The Karen Dunbar Show
She was subsequently given her own show by the channel, The Karen Dunbar Show, which received two coveted Golden Rose nominations for Best Comedy Show and Karen herself two personal nominations for Best Comedy Performance.

Karen has presented BBC Radio Scotland series such as Karen Dunbar’s Beautiful Sunday and Karen’s Summer Supplement, as well as being Team Captain on the quiz show Step Back in Time.

Theatre
In Christmas 2007, Dunbar made her first appearance in pantomime, at the King's Theatre in Glasgow, playing Nanny Begood in Sleeping Beauty. Further pantomime roles include the dual role of the Good Fairy and the Wicked Stepmother in Cinderella (2008–09) and Widow Twankey in Aladdin (2009–10). She appeared as a critic on Britain's Got More Talent on 27 May 2008. She played the fairy godmother in Cinderella (2012–13) and appeared in the 2013–14 season as a new character, the Slave of the Ring, in Aladdin.

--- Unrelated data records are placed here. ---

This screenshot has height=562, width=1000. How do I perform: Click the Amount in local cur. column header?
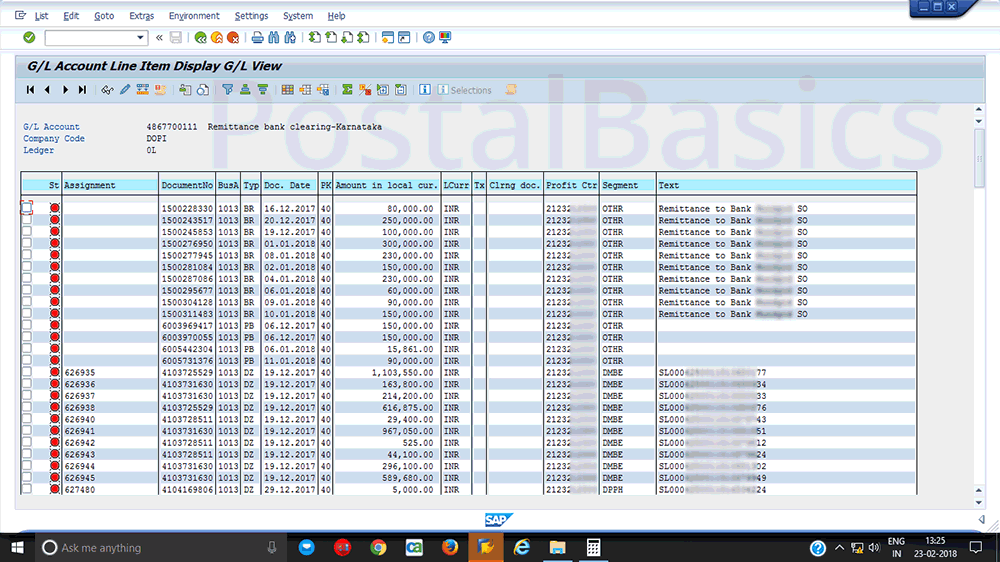[x=386, y=186]
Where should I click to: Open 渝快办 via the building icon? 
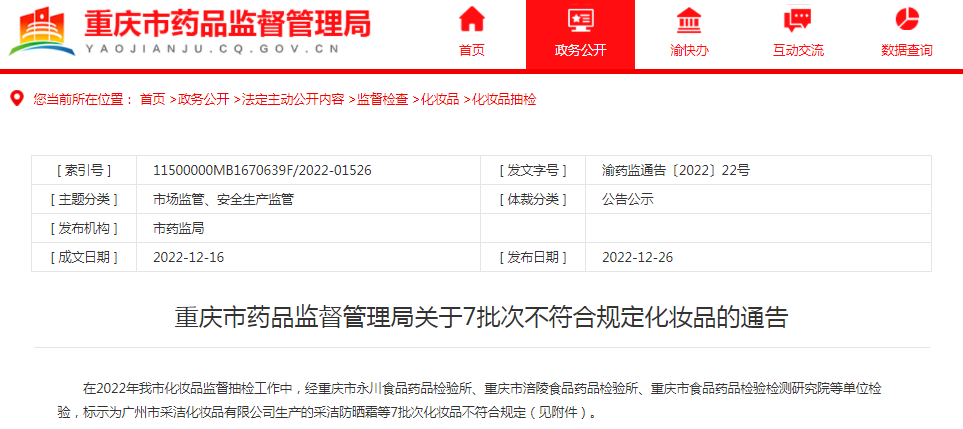(x=688, y=20)
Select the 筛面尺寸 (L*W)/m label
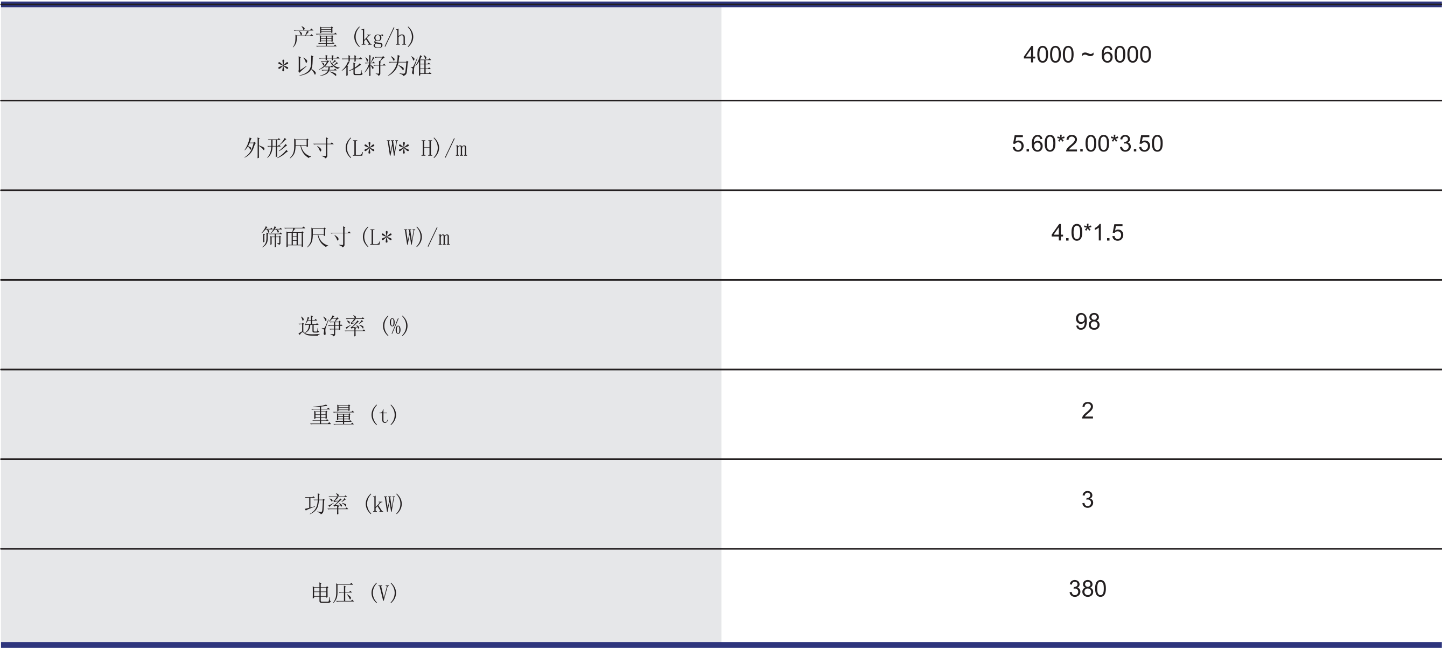 [355, 238]
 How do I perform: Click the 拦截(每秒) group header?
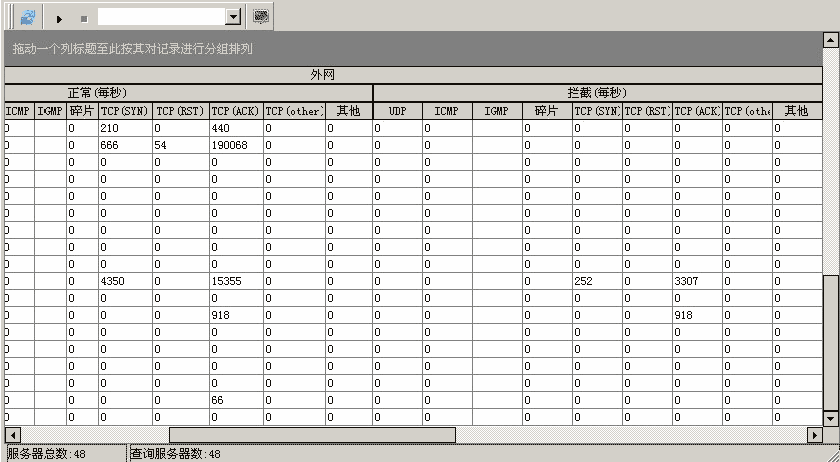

As a comedy actress, she has also tackled serious roles, most notably to date her performance in the poetic monologue A Drunk Woman Looks at the Thistle adapted by Denise Mina from Hugh MacDiarmid's poem of the same name. In between 2012 and 2016, she was featured in Phyllida Lloyd's acclaimed trilogy of all-female Shakespeare plays at the Donmar Warehouse,  playing Casca in Julius Caesar, Bardolph/Vernon in Henry IV and Trinculo in The Tempest.

Happy Hollidays
In 2009, Dunbar starred in a six-part series of the Scottish comedy Happy Hollidays. She  played the role of Arme Gonnerssen in M.I. High in 2009.

Recent work
In 2014, she was lead compère at the XX Commonwealth Games opening ceremony held in Glasgow alongside John Barrowman. Barrowman and Dunbar sang and performed a showcase of Scottish culture, inventions and places during the broadcast, which reached a global audience of 1.5 billion people. In October 2017 Dunbar appeared in BBC Scotland's River City for a special one-off appearance. She played the part of Francesca Simpson, estranged wife of Pete Galloway (played by Andy Gray).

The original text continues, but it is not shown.